* **Problem statement**
Would you reproduce exactly the lines below from the one holding "Open the Nábytek menu" through the one holding "Image resolution: width=1100", inclusive, and no others?

* **The data**
= Beginning of Section =

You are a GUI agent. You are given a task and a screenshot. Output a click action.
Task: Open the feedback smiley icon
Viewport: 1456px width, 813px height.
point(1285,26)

= End of Section =
= Beginning of Section =

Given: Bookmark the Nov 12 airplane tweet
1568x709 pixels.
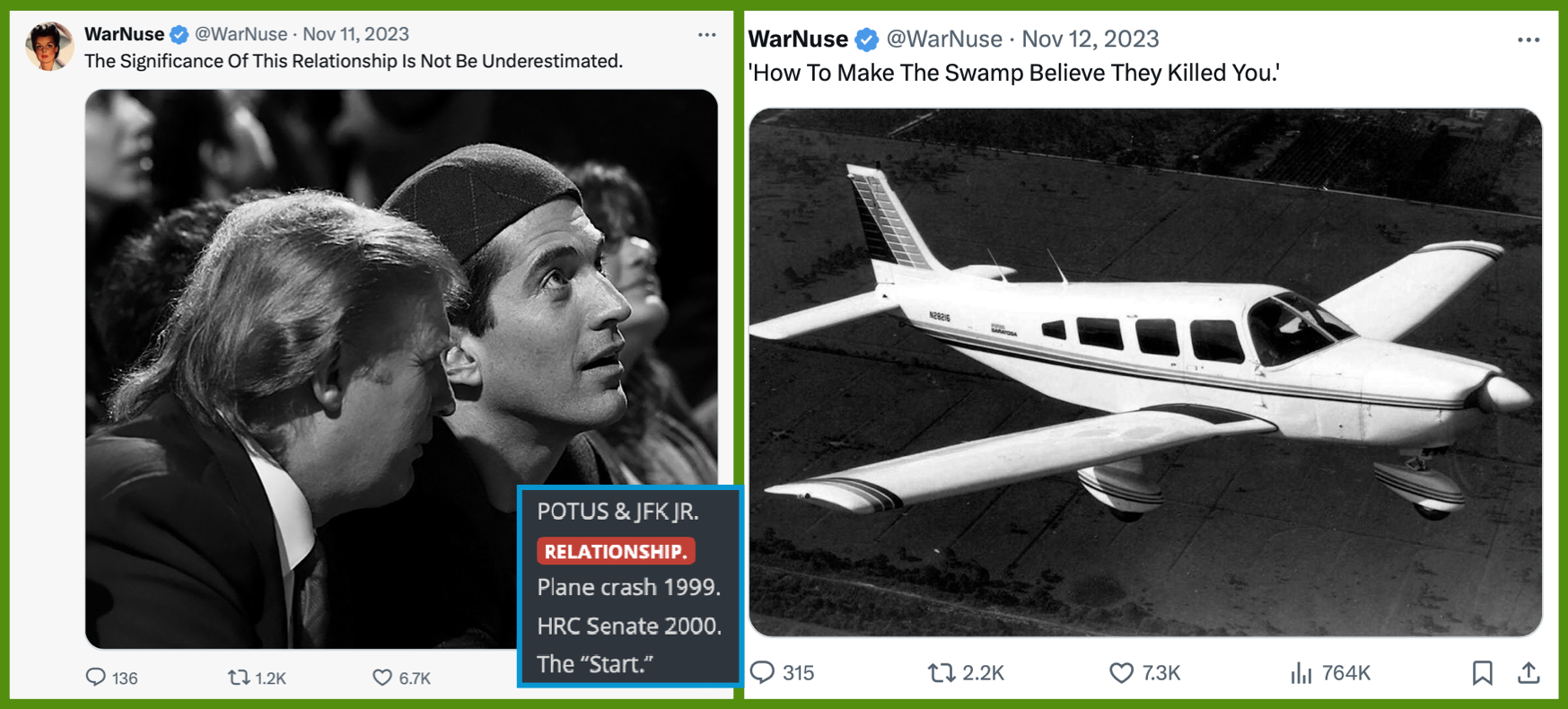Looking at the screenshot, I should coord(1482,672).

= End of Section =
= Beginning of Section =

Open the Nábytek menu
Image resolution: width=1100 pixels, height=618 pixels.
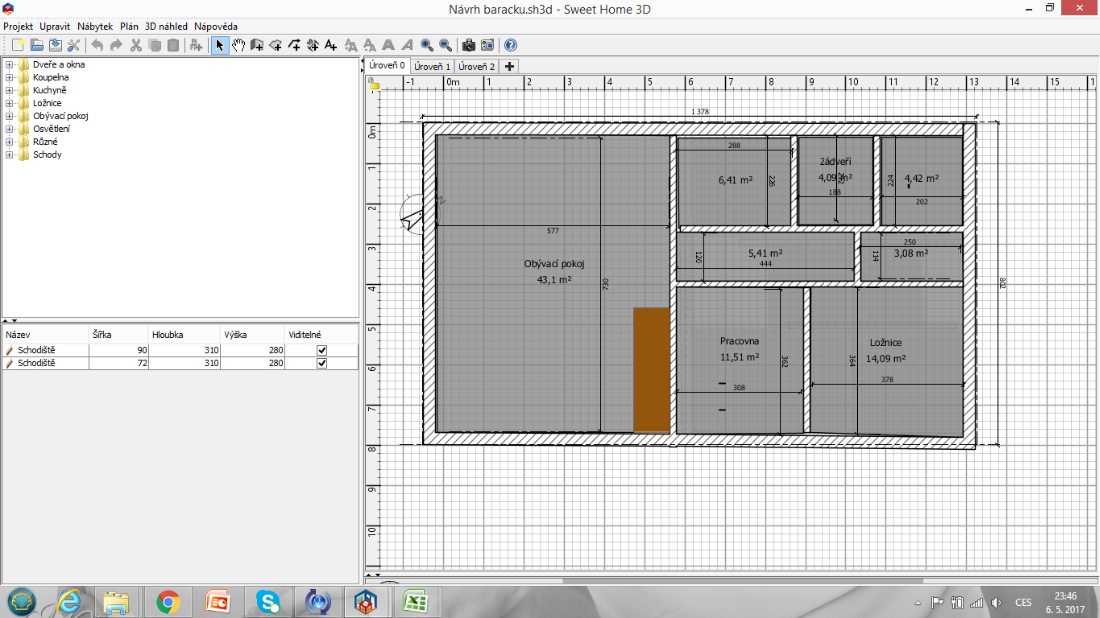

= End of Section =

* **Exercise response**
Open the Nábytek menu
Image resolution: width=1100 pixels, height=618 pixels.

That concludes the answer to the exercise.